Connecticut Coining, which employs about 50 people at its Trowbridge Drive facility, will send two representatives to the show to display its products and drum up global business. The Farnborough International Airshow will feature 1,500 exhibitors, including the likes of Boeing and Airbus, from 52 countries. It is expected to attract about 200,000 visitors.

The Bethel company will send CEO Greg Marciano and international sales representative Marlene Gaberel. About 25 to 30 percent of Connecticut Coining’s business comes from the aerospace industry, Gaberel said. The company also serves industries such as defense and health care.

Connecticut Coining is one of eight state companies going to the air show next week. The companies are sponsored by the Connecticut Department of Economic and Community Development, the Connecticut Center for Advanced Technology and the Connecticut Economic Resource Center.

“This show is a great opportunity for participating aerospace companies to market themselves on the global stage,” Catherine Smith, commissioner of the DECD, said. “These smaller companies exhibiting in the Connecticut pavilion have realized many benefits over the years.”

Smith said small companies from Connecticut have earned an estimated $461 million in new sales from the show since 2006.
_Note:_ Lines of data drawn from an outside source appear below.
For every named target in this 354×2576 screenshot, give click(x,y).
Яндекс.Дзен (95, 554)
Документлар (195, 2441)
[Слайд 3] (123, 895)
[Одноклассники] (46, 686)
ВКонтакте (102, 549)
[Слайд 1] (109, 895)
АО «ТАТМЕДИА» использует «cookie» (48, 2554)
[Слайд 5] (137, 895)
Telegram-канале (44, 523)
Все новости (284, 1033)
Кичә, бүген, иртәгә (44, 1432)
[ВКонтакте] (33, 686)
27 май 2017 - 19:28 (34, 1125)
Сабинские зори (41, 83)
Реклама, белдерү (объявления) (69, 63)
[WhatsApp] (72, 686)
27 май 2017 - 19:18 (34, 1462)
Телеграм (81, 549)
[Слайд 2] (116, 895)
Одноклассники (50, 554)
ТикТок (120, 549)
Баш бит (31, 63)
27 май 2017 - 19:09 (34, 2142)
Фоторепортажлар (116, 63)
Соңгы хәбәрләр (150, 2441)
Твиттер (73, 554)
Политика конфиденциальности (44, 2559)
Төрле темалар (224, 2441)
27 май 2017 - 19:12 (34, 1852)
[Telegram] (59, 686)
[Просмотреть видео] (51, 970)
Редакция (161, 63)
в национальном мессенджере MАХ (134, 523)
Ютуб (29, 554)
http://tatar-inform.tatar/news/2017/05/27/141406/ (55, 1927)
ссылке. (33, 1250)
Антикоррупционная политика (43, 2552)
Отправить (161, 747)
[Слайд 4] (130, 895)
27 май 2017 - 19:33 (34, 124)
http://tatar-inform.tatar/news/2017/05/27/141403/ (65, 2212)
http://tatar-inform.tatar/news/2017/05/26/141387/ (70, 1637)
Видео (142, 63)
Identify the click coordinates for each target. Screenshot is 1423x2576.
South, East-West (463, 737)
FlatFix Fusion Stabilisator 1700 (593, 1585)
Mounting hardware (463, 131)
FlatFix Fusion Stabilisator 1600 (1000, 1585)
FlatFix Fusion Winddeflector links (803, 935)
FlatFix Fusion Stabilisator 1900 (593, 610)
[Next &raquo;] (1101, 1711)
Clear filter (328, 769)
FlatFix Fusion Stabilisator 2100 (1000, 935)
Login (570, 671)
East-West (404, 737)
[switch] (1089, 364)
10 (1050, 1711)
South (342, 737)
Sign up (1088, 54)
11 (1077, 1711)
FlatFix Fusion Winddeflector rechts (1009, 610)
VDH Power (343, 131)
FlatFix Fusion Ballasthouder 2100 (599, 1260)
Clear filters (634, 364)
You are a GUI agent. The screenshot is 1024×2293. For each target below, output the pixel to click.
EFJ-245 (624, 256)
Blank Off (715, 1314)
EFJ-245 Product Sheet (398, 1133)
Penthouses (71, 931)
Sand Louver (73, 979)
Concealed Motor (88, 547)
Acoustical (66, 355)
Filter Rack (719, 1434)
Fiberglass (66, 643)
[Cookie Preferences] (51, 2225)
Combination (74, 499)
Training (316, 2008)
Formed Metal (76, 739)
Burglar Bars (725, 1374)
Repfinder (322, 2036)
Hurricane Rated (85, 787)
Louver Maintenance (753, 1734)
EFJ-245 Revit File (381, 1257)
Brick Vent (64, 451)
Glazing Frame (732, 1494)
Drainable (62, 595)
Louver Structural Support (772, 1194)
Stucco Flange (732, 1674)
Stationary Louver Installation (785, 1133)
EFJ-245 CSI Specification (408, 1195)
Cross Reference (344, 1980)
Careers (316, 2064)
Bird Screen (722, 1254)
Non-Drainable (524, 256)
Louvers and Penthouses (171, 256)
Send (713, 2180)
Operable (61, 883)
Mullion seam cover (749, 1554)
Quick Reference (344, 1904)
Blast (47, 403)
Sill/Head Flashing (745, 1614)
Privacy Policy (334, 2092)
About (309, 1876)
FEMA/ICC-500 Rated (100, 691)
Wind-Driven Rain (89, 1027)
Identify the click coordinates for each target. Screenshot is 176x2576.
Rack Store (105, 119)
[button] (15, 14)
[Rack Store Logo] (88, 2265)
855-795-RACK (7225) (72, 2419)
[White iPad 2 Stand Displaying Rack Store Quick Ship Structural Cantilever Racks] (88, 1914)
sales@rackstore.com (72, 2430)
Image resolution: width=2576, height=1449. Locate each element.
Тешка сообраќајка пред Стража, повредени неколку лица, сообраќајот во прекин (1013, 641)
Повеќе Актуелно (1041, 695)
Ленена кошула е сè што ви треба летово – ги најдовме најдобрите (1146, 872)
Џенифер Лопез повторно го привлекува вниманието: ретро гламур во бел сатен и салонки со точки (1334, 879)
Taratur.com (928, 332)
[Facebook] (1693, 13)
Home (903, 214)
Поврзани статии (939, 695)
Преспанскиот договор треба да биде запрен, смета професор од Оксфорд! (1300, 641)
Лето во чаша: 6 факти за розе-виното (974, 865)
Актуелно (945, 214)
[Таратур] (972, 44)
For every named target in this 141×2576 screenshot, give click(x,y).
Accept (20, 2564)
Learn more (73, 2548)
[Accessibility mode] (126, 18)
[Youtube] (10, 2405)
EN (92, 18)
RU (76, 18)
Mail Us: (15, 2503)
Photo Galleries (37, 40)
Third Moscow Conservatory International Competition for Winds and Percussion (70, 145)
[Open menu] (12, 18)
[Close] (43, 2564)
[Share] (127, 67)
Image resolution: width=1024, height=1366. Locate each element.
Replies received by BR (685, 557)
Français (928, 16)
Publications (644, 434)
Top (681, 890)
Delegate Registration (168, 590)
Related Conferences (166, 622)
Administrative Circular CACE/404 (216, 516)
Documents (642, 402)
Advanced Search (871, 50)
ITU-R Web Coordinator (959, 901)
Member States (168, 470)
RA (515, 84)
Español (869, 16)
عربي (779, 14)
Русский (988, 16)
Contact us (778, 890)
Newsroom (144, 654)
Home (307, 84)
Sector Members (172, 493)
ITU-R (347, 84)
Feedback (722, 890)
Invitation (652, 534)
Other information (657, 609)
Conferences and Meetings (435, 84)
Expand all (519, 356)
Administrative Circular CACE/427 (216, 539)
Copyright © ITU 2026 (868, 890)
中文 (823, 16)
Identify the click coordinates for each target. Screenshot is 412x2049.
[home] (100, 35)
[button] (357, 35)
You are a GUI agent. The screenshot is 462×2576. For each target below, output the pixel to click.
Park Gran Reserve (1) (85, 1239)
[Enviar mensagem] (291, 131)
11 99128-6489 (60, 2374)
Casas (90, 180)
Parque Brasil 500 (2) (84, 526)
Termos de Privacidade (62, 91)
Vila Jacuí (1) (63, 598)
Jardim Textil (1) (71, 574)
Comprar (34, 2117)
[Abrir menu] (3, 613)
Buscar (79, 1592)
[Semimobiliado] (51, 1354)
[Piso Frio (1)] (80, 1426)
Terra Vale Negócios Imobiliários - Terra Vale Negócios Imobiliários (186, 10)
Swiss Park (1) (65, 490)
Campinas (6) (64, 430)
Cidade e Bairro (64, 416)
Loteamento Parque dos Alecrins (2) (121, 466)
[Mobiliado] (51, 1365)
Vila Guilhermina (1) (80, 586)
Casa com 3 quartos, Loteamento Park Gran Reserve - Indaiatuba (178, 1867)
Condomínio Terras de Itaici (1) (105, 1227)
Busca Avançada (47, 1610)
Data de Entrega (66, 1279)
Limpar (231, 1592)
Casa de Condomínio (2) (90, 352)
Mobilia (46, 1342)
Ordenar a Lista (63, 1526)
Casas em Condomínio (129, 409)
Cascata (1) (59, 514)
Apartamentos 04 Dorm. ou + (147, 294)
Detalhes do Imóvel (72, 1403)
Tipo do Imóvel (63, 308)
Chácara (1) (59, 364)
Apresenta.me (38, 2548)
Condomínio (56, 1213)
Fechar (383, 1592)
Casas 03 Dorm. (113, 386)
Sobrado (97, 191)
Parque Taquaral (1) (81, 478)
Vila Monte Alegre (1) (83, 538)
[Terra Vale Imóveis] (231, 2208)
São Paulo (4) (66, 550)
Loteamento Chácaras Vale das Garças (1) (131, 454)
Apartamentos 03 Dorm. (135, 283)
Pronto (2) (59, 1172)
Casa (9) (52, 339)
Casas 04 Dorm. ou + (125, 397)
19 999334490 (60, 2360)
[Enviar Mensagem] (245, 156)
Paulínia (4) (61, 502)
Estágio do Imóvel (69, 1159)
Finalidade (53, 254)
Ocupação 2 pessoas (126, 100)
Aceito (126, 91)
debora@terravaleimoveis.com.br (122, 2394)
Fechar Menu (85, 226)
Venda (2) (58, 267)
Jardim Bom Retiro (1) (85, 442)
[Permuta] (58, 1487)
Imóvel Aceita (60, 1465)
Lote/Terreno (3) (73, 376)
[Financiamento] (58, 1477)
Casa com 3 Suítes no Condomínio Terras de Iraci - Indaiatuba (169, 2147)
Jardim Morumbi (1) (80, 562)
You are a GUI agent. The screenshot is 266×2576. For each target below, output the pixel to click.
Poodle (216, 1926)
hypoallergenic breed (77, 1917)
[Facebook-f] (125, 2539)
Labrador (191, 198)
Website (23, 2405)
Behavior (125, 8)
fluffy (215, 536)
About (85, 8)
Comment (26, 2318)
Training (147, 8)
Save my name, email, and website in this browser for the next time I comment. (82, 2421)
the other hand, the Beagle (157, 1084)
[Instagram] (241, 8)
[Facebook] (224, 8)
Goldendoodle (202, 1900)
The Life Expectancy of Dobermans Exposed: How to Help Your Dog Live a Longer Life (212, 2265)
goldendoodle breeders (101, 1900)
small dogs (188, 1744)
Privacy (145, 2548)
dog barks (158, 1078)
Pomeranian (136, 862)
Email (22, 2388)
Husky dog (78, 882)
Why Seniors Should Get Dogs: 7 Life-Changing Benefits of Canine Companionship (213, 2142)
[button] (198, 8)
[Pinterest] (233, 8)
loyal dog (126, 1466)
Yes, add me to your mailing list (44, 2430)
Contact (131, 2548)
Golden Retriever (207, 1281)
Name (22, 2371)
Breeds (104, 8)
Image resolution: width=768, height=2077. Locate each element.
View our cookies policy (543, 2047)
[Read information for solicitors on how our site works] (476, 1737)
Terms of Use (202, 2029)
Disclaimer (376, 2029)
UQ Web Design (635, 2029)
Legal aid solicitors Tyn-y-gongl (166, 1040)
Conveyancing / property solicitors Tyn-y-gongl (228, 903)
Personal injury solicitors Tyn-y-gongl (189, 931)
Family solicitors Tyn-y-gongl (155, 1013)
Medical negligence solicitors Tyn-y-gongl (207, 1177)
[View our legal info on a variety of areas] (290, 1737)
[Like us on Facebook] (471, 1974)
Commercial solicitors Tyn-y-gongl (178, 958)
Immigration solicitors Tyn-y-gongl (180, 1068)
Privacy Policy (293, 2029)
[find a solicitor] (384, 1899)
Joining the Bethel company at the Connecticut pavilion this year will be: Aero Gear, from Windsor; Arcor Laser Services, from Suffield; EDAC Technologies, from Cheshire; New England Airfoil Products, from Farmington; PCX Aerostructures, from Newington; Swift Textile Metalizing, from Broomfield; and Whitcraft Group, from Eastford.

The state agencies cover the vendor costs for the show, but not airfare or accommodations.

“The cost of the show is expensive for small companies so it’s good that Connecticut helps out,” Gaberel said.

Connecticut Coining attended the International Airshow in Paris last year, as well. Gaberel said it will be valuable to reintroduce the company to the contacts made last year.

“It’s best to build relationships face to face,” she said. “You have to establish a relationship, then you can use email or the phone. But you need some face-to-face time. We are in there with some big companies.”

Connecticut Coining did not close any deals as a result of last year’s visit, Gaberel said.

“Not yet, anyway,” she said. “We got some good leads. It doesn’t happen overnight, especially in the aerospace industry. If you don’t do anything, you definitely won’t get any business.”

Gaberel said the company made connections with businesses from Canada, Italy, France, Spain and England last year. The DECD also helps companies obtain grants from the State Trade and Expansion Program, which defray some of the costs of establishing their exporting businesses.

Connecticut Coining was founded in 1963 and manufactures deep-drawn metal parts. It makes housings, shield rings and other parts for aerospace contractors. It operates equipment such as presses, lathes, milling machines and electrical discharge machining.